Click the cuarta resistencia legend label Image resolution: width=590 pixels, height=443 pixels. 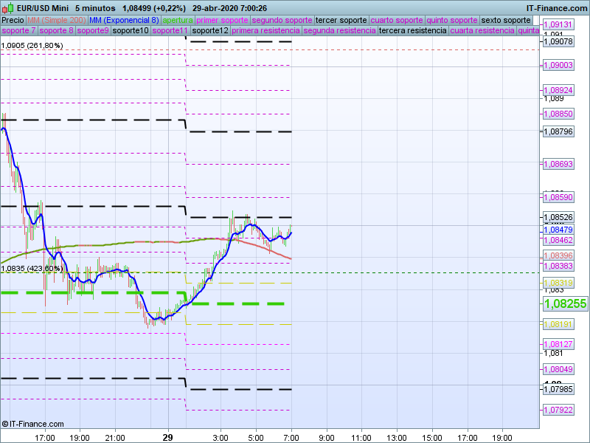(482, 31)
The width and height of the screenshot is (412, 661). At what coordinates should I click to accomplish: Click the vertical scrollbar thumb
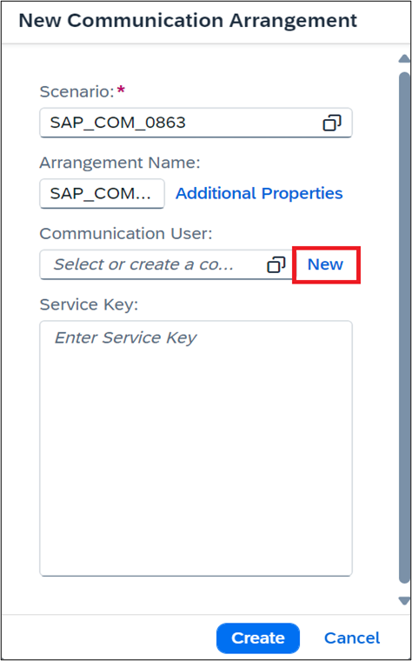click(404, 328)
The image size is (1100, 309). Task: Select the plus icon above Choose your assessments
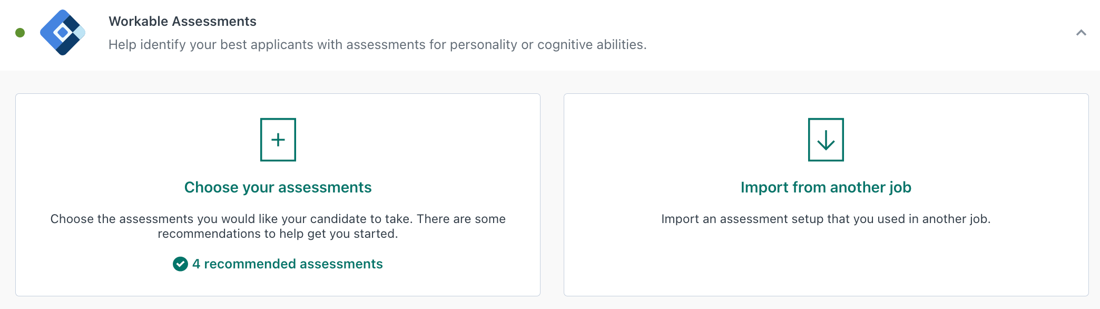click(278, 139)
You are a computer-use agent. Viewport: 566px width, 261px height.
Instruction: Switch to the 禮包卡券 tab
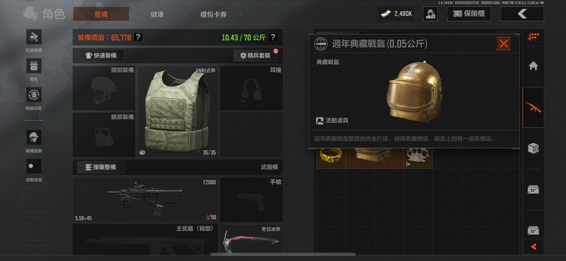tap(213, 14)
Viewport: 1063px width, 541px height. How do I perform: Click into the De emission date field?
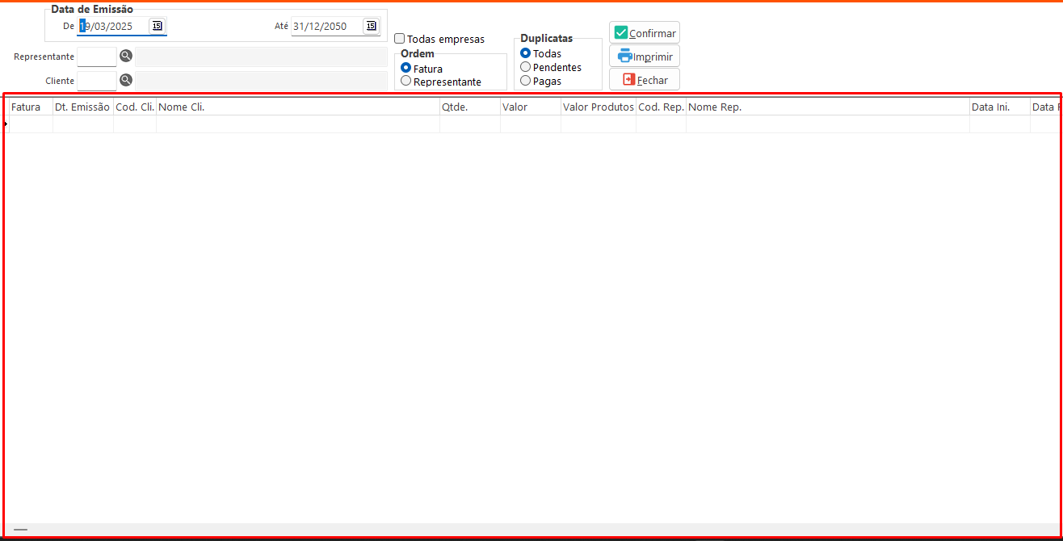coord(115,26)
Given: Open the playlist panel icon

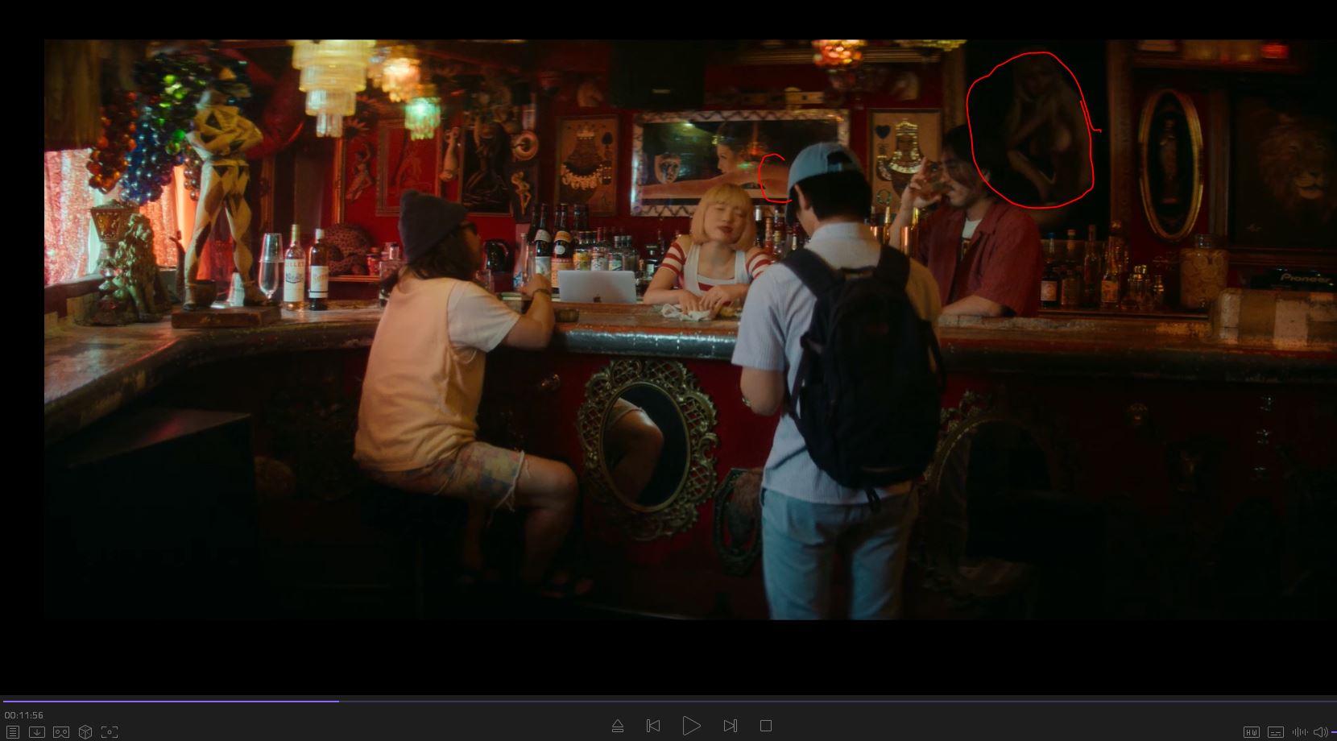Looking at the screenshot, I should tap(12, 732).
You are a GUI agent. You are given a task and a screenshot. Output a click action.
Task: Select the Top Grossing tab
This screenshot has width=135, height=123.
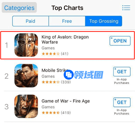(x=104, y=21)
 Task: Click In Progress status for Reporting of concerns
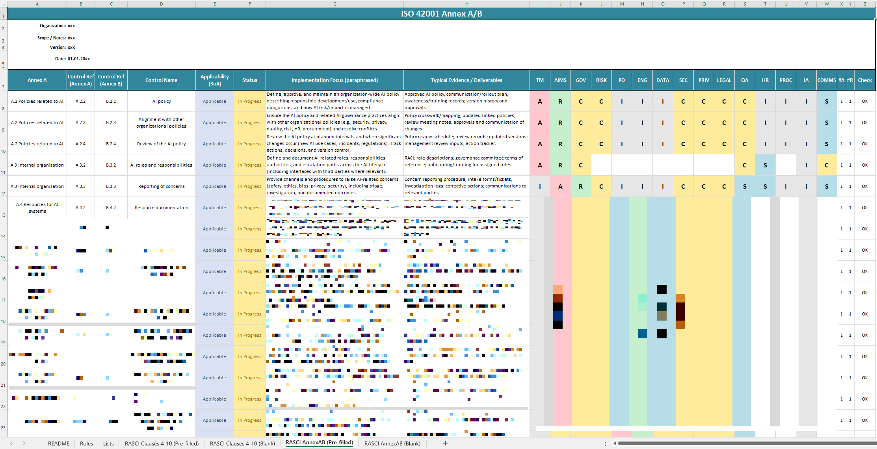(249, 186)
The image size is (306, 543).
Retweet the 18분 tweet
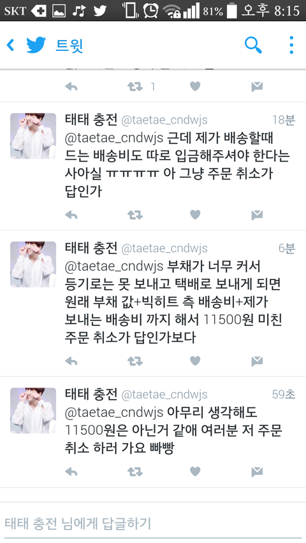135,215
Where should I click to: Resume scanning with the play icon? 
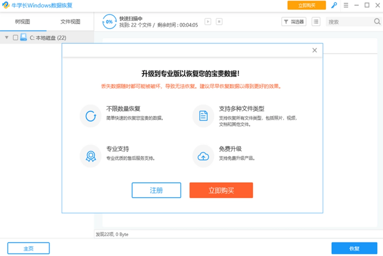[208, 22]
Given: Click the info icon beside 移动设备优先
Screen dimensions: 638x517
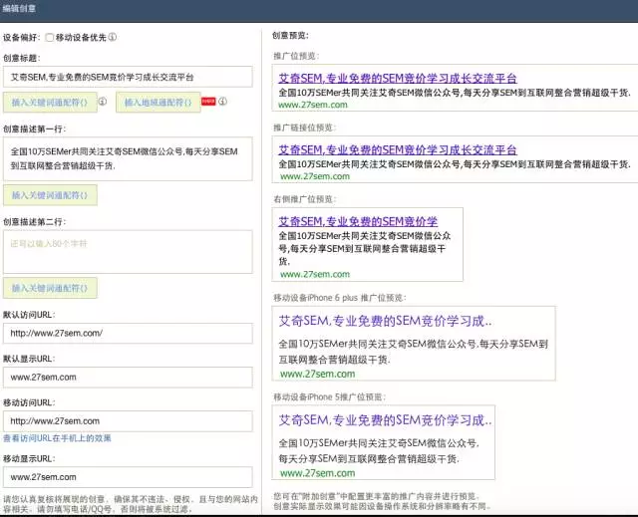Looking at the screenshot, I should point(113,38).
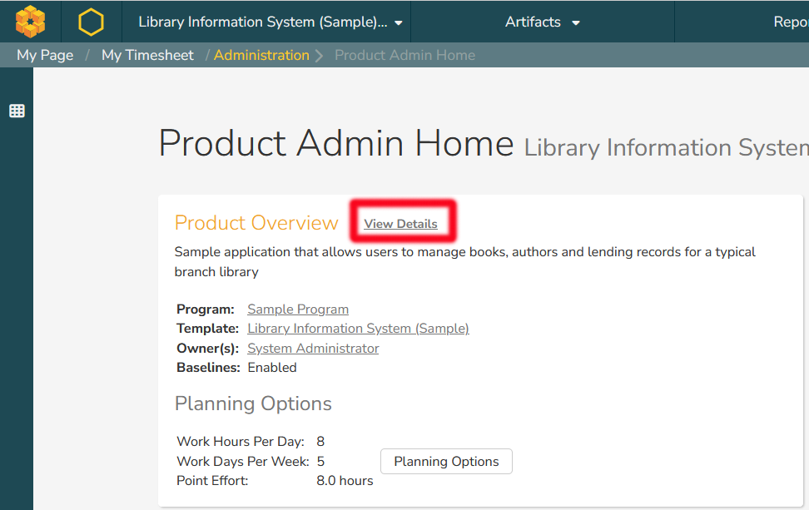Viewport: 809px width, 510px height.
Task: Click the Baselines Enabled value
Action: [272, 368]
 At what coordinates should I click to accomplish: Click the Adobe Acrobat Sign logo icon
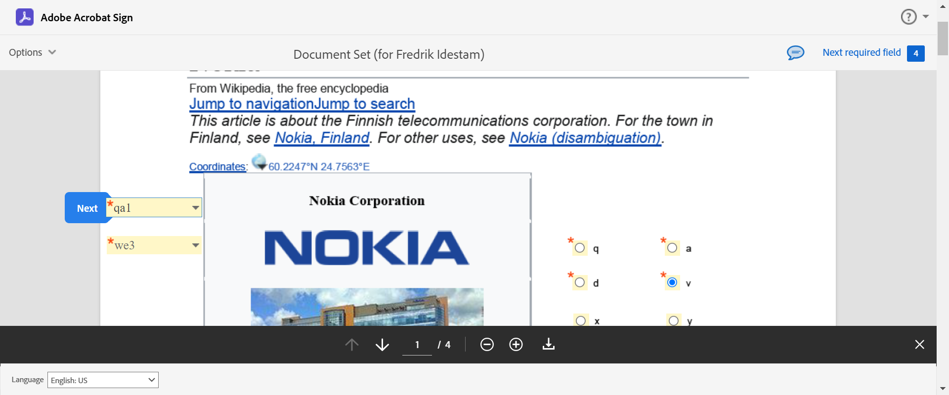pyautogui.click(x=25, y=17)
________
Can you render the rows from the line with "Where should I" through the line with "Action: [272, 368]" as a numbered list, leaving out blank lines and the pictures?

1. Where should I click to: Resume scanning with the play icon? 
2. [208, 22]
3. Given: Click the info icon beside 移动设备优先
4. Screen dimensions: 638x517
5. Looking at the screenshot, I should point(113,38).
6. Viewport: 809px width, 510px height.
7. Task: Click the Baselines Enabled value
8. Action: [272, 368]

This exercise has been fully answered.